I do have a couple questions if you don't mind. What do you mean by Logger metadata will automatically be read? Is there somewhere to read what is all changing for logging in OTP 21?
Thanks again 馃檪
@mitchellhenke you can read the docs in master: https://github.com/erlang/otp/blob/master/lib/kernel/doc/src/logger.xml
But in a nutshell, the old gen_event error_logger will be deprecated in favor of a new logger mechanism that works on the caller process. This gives us the opportunity to hook into the logger and make it behave as if it was calling our own logger, including in regards to the whole back pressure mechanism.
@josevalim thanks for the link! I am hoping to start taking a look into it this week.
@josevalim took longer than I hoped to mess around with it, but I put together a small repo here with a sample translator that matches on a specific message format received from error_logger. It then grabs the error and stacktrace and returns it in the metadata.
One potential issue is being able to return just metadata and skip attempting to translate the message as the above example ends up returning an empty message. Would it be possible to support something like returning {:ok, :skip, new_metadata}?
The big issue is there's no guarantees about the shape of messages error_logger will generate, and whether they may conflict and not have the expected data in the formatted arguments. Is having translations like the sample above something that would potentially be included in the default translator?
@mitchellhenke we could allow {:none, metadata} but in this case you could format the message as well by calling :io_lib.format(msg, args). So I would prefer to go the :io_lib.format/2 way.
Ah ok, I was hesitant to do any message formatting as I wasn't sure if the translator should be strictly concerned with metadata.
Do you think that the structure in the example is workable for including metadata in Logger events from error_logger, and is it something that you think would be included in core?
@mitchellhenke I believe Elixir should provide some metadata by default, at least the ones defined in the issue topic.
Hi @mitchellhenke! This week we are closing in on the issues tracker to do a release candidate for v1.7.0. Did you move forward on this front? If you haven't finished yet but already has something working, please let us know.
@josevalim yeah! I think I've got most of the structure in place, but ran out of time this week to add it across all of the translator tests. I'll be able to finish it up tomorrow if that's alright?

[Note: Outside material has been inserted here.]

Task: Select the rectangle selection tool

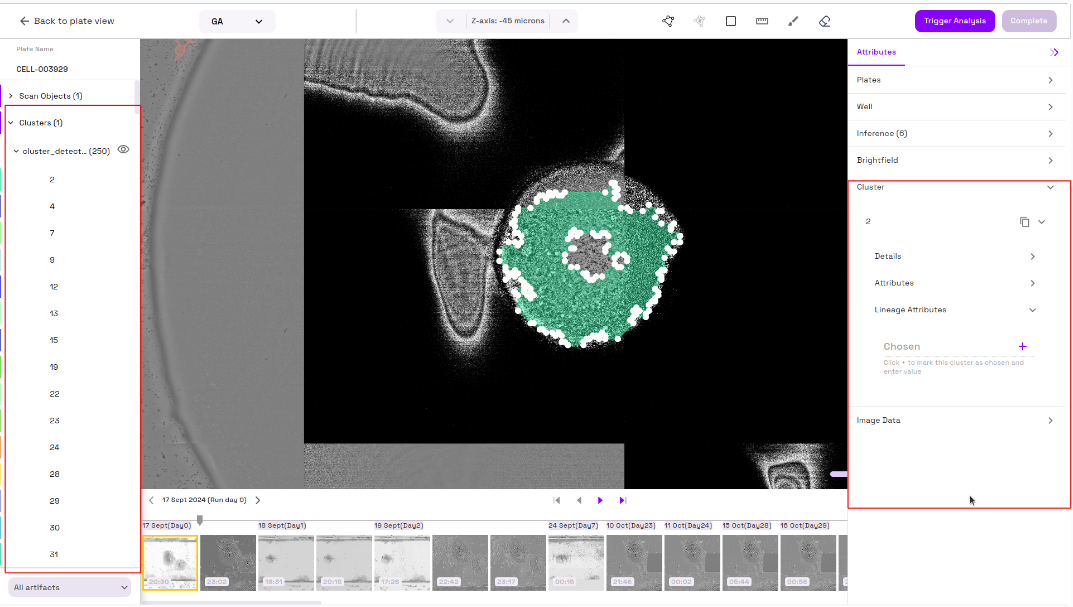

Current progress can be seen here (happy to receive feedback): https://github.com/elixir-lang/elixir/compare/master...mitchellhenke:logger-metadata?expand=1
@mitchellhenke looks excellent to me! :D
I think we could change the translator tests in their entirety to use the new backend but we should do it later. :)
I have played a bit with initial_call and unfortunately it is very inconsistent. For example, for supervisors, it returns {supervisor, Module, 1}. My suggestion is that, instead of including initial_call, we should include initial_module or proc_module, that only includes the module name and does not need extra rules.
I think the weird supervisor name is used by OTP to make it obvious that a process is a supervisor in observer and similar tooling. As far as I know, it's not used for any functionality at the moment.
But after your change for supervisors to return proper metadata that they are supervisors from format_status, I think it should be reasonable to make OTP and the tooling to use that and have normal initial_call for supervisors.
@michalmuskala good point. I think for now we can go ahead and change the supervisor initial_call to a proper MFA and one day we may no longer need to do it.
@mitchellhenke since we are closing on a release candidate for v1.7, i went ahead and implemented the remaining initial_call and registered_name metadata. Thanks for the great test logger and the crash report implementation. :heart: :green_heart: :blue_heart: :yellow_heart: :purple_heart:
Closing in favor of #7844.
@josevalim sounds good! Happy to have been able to contribute a little bit 馃檪
I'll definitely play around with the new translators/metadata when the release candidate comes out.